INSTRUCTIONS TO FOLLOW: From the article below about Rey Tiempo's year in screenshots, list every sensory memory of gaming that the writer says he remembers distinctly.

Game On Stage 6 sees Rey Tiempo’s 2022 through screenshots, in-game and in real life

MANILA, PHILIPPINES — The previous year, 2022, was a big year for gaming. With massive console releases, much-anticipated game announcements, and other community news, gamers all over the world were gifted with exciting content all around. With this, our resident video game connoisseur Rey Tiempo‘s first piece for the new year looks back on 2022 through screenshots capturing key moments in-game and in real life. From personal favorites to industry stages, Rey wraps up the past year with a trip down memory lane, courtesy of the hundreds of shots stored in his devices.  

Some of the earliest, fondest memories I have related to video games are saved forever in the hard drive of my brain, like screenshots, readily accessible and organized in neat folders. I remember distinctly the smells of crowded arcades, the taste of hard-fought victories, the feel of new plastic cartridges, the rustle of pages filled with cheat codes and strategies. 

Somewhere along the way – as gaming technology advanced, as pixels multiplied exponentially, as graphics inched closer to reality, and most importantly as gaming culture evolved into the new social media – it became possible for video game screen moments to be stored in systems’ hard drive memories, and even shared for all the world to see (no smell or taste-capturing tech yet though, I’m looking at you game developers!)

DATA TO EXAMINE:
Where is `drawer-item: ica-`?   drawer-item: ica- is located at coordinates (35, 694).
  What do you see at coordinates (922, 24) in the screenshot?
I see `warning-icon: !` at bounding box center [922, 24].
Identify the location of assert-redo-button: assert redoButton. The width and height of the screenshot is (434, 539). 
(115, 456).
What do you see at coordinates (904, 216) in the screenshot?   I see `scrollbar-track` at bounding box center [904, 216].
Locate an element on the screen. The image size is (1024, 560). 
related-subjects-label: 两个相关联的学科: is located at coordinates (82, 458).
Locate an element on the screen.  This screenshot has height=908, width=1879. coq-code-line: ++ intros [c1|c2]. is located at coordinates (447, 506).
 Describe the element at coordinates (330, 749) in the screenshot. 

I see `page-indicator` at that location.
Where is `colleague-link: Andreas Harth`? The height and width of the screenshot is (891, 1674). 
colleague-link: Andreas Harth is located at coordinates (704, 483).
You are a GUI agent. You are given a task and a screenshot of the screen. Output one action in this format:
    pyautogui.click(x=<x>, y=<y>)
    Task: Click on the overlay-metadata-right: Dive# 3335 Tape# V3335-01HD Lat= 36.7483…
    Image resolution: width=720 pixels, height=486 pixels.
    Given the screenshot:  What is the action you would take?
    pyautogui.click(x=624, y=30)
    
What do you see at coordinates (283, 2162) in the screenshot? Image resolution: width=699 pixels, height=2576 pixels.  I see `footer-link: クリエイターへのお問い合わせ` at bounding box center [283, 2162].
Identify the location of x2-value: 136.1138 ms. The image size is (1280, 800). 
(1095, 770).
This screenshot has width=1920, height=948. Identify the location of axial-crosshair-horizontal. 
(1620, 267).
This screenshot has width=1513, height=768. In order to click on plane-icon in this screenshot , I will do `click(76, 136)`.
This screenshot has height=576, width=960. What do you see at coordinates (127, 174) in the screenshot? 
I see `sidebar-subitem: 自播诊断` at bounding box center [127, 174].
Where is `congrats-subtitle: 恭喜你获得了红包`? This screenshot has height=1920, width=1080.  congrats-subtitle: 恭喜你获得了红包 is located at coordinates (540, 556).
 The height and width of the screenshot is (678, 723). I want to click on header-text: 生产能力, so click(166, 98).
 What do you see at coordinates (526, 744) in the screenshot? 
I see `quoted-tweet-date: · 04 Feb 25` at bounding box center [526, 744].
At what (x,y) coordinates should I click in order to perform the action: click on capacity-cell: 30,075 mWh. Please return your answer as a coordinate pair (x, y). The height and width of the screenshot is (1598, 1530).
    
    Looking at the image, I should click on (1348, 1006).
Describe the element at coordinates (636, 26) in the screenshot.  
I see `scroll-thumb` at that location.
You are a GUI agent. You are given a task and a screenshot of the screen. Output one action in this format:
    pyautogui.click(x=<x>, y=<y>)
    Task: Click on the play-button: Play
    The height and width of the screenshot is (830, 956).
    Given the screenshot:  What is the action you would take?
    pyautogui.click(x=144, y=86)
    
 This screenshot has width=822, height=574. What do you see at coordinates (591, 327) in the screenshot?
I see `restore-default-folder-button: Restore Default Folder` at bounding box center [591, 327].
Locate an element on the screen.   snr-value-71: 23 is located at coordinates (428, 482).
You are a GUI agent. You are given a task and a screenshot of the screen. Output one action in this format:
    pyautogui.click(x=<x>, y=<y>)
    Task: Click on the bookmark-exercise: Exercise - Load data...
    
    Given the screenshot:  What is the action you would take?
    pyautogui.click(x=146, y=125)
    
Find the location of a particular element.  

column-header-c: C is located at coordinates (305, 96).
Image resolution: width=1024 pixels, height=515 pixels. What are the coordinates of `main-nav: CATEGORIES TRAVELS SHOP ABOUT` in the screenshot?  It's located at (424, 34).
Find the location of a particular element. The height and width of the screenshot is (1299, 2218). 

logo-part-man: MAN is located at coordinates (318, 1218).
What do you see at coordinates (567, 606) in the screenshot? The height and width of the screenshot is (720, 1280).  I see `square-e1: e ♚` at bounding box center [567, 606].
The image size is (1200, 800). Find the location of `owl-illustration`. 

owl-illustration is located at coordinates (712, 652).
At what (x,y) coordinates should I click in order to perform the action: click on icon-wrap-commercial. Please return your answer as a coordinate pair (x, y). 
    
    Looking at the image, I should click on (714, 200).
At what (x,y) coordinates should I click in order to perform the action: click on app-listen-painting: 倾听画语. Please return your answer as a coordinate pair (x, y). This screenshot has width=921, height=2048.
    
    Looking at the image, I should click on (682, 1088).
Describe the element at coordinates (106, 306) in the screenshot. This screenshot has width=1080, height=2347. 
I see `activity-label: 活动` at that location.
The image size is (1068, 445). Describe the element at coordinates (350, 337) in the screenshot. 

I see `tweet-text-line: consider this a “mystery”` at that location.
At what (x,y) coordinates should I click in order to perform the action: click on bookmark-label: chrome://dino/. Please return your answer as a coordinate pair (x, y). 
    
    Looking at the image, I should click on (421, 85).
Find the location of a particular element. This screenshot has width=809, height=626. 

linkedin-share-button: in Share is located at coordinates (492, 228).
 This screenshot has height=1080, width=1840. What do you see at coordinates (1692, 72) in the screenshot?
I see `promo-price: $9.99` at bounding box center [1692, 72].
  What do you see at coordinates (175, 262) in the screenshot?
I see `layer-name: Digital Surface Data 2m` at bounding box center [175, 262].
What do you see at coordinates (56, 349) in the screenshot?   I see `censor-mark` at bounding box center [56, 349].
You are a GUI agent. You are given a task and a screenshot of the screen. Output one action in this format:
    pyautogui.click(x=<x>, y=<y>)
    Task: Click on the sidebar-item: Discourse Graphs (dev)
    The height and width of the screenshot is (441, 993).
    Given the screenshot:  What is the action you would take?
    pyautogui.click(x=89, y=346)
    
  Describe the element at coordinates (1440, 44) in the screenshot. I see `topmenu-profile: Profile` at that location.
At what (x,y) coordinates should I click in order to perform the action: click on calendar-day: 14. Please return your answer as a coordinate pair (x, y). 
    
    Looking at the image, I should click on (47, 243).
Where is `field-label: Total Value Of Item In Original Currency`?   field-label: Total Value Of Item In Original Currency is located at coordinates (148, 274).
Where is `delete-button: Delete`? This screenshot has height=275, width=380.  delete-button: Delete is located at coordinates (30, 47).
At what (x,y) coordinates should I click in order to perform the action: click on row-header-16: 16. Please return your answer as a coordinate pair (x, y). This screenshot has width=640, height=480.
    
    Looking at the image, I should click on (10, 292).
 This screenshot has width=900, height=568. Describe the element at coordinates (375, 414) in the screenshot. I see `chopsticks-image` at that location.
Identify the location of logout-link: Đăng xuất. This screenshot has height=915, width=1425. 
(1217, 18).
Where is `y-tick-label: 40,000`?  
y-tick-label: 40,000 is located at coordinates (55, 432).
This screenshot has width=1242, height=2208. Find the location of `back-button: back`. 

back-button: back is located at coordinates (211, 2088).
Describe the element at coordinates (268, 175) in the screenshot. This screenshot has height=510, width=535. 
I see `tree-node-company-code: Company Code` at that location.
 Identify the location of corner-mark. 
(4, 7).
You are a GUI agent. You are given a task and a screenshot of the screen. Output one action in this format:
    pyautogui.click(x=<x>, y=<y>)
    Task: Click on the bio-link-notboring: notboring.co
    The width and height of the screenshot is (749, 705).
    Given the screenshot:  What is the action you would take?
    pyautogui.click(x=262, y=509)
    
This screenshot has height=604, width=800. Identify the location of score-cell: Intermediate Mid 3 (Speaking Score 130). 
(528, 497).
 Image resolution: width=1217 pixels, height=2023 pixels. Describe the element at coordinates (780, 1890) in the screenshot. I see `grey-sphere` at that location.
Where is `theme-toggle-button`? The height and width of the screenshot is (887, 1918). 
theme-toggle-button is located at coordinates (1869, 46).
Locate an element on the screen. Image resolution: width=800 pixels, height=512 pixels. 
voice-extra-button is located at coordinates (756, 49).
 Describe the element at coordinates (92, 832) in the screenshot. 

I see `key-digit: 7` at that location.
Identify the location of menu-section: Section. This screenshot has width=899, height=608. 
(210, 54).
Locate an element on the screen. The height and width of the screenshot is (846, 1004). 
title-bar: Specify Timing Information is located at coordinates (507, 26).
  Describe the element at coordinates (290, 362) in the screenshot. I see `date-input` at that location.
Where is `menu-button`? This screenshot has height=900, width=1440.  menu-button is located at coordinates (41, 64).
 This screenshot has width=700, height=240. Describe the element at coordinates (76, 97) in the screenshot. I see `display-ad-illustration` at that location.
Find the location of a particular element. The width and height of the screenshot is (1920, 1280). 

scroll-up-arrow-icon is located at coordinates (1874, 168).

RESPONSE BOX:
- The smells of crowded arcades
- The taste of hard-fought victories
- The feel of new plastic cartridges
- The rustle of pages filled with cheat codes and strategies